Characterization of a mannosylphospholipid liposome system for drug targeting to alveolar macrophages

Abstract

The potential that mannose receptors on alveolar macrophages (AMs) may be targeted using mannose-conjugated liposomes for intracellular drug delivery to AMs was investigated. A mannosylphospholipid was synthesized via the reaction of α-d-mannopyranosylphenylisothiocyanate with dipalmitoyl phosphatidylethanolamine, and the product was identified using thin-layer chromatography and nuclear magnetic resonance spectroscopy.
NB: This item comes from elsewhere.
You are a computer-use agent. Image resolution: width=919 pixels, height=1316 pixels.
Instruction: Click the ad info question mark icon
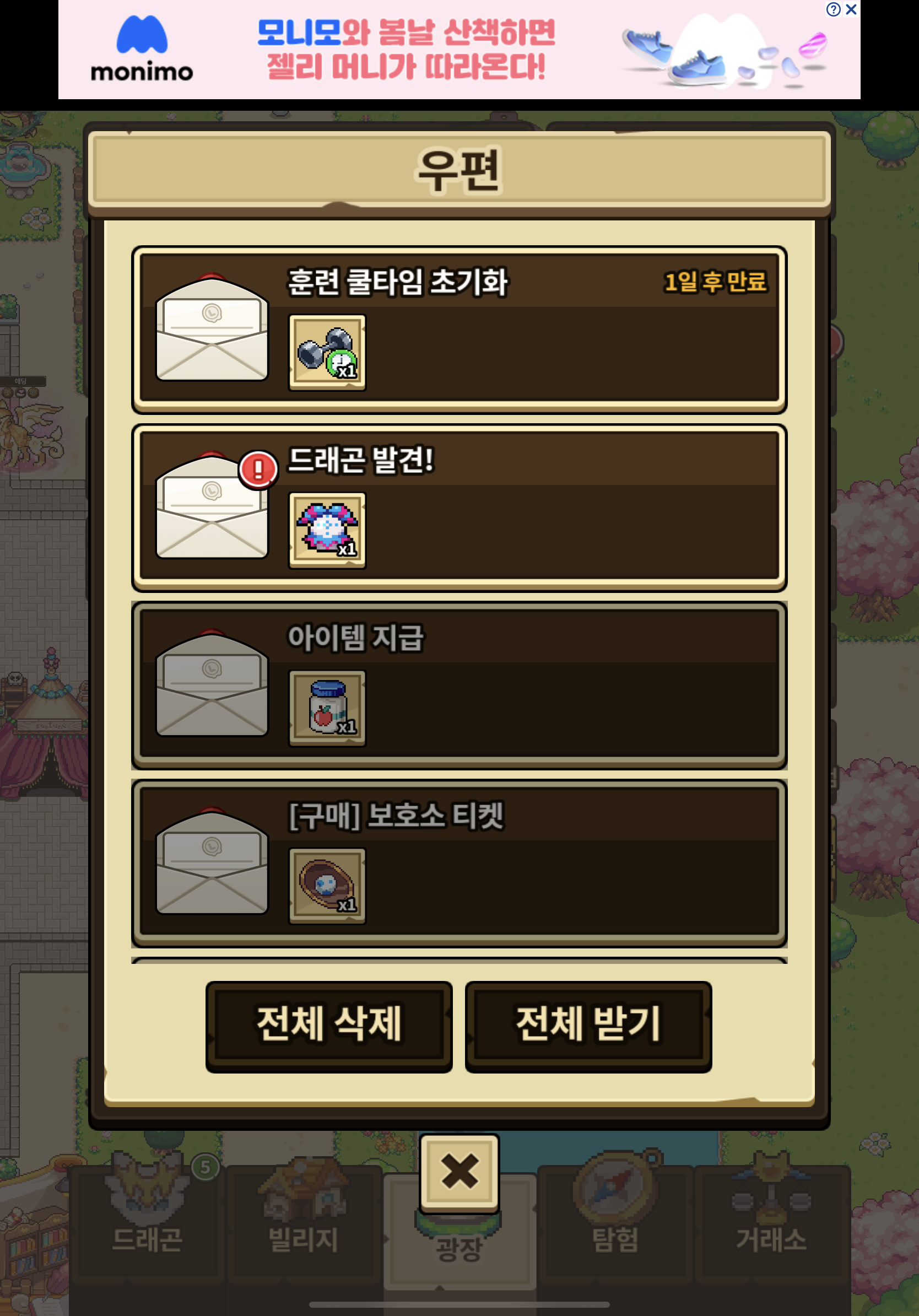(834, 9)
Liposomes containing this mannosylated phospholipid were made using a high-pressure homogenization method and analyzed using freeze-etch electron transmission microscopy. These liposomes were shown to exhibit unilamellar structure with a mean diameter of 140 ± 59 nm. The uptake of liposomes by rat alveolar macrophages, by measurement of internalized, liposome-encapsulated fluorescein, was found to be both dose and time dependent. The uptake of liposomes containing 40% mannosylphospholipid was 3.6-fold higher than that of liposomes without the mannosylated lipid (16% to 4.5%). Fluorescein in solution was not internalized by AMs. The enhancement of uptake by conjugation of mannose onto the liposome surface was markedly inhibited by the addition of free mannose at various concentrations, indicating an uptake process involving mannose receptor—mediated endocytosis.